In January 2014 Pellegrino and Clave-ria, who are “street artists,” trespassed onto some property to spray paint train cars. 2 A security guard on neighboring *895 property spotted them and called the police. Three Sheriffs Office deputies, Gerald Wengert, Davis Acevedo, and Leonard Smith, arrived at the scene along with Acevedo’s K-9 partner. After the deputies identified themselves as law enforcement and told Pellegrino and Claveria to lie down on the ground, Claveria climbed from underneath a train car, lay face-down with his arms out, and surrendered.

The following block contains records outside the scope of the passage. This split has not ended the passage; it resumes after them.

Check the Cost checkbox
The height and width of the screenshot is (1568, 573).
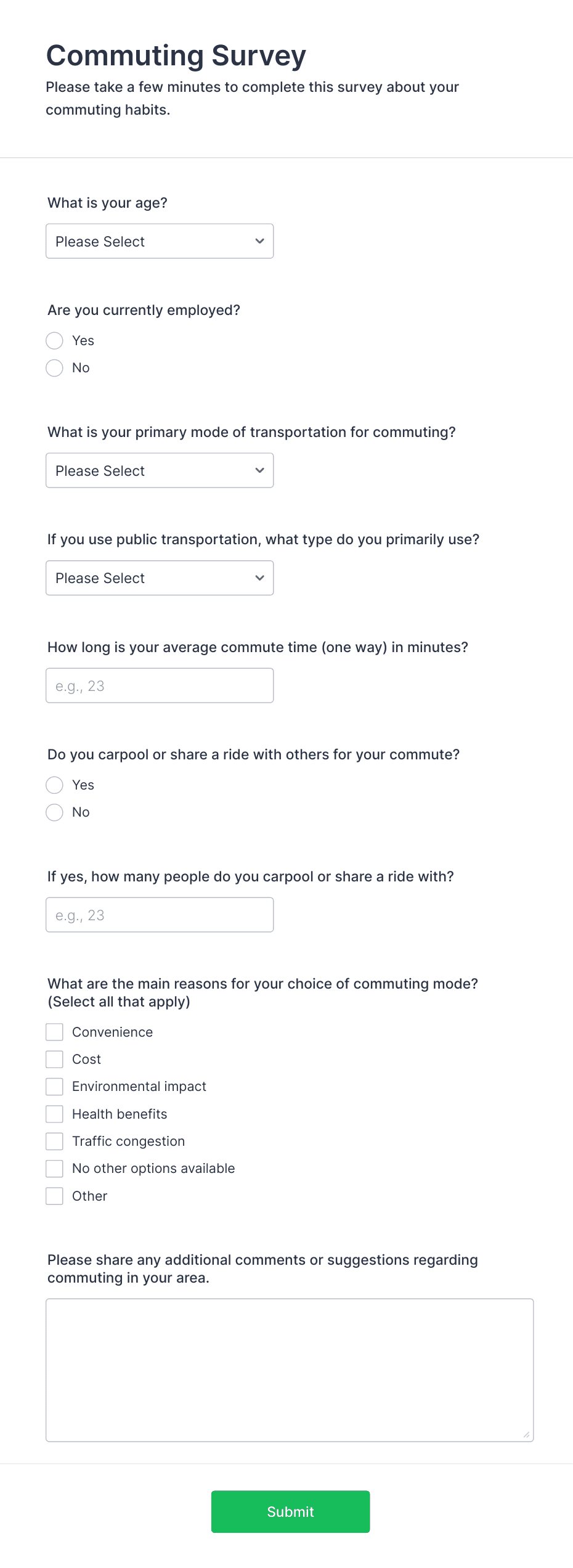click(54, 1059)
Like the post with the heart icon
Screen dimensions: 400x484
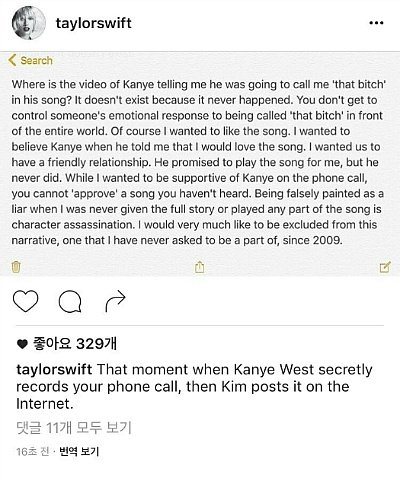pos(25,301)
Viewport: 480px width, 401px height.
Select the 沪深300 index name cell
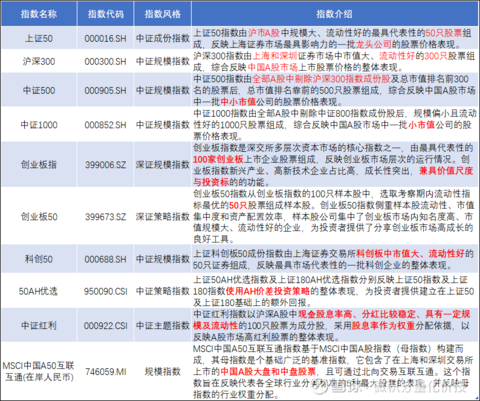tap(39, 61)
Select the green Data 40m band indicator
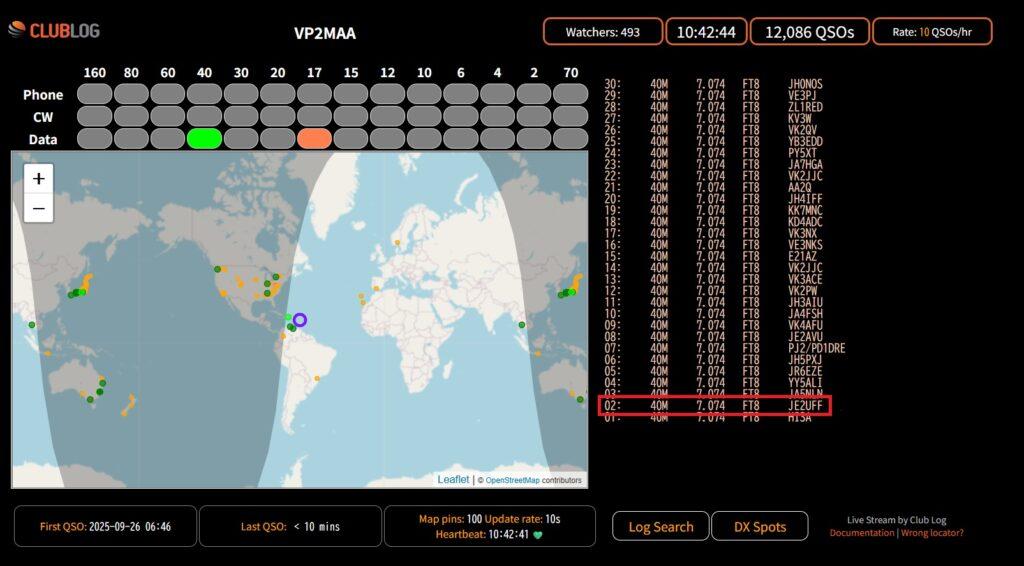 tap(204, 139)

According to Pellegrino and Claveria, Acevedo’s K-9 partner then attacked Claveria, biting his body for “three to four minutes.” Pellegrino also obeyed the officers’ instructions and after he got down on the ground, Acevedo’s K-9 partner turned his attention to Pellegrino, attacking him for “a few minutes.” While the dog was attacking them, Pellegrino and Claveria heard the three officers encouraging the dog to “get him” and to “eat, boy.”

II.

We review de novo the district court’s grant of summary judgment. See Chapman v. AI Transport, 229 F.3d 1012, 1028 (11th Cir. 2000). Under Federal Rule of Civil Procedure 56, “[s]ummary judgment is appropriate if the evidence before the court shows that there is no genuine issue as to any material fact and that the moving party is entitled to a judgment as a matter of law.” Haves v. City of Miami, 52 F.3d 918, 921 (11th Cir. 1995) (quotation marks omitted).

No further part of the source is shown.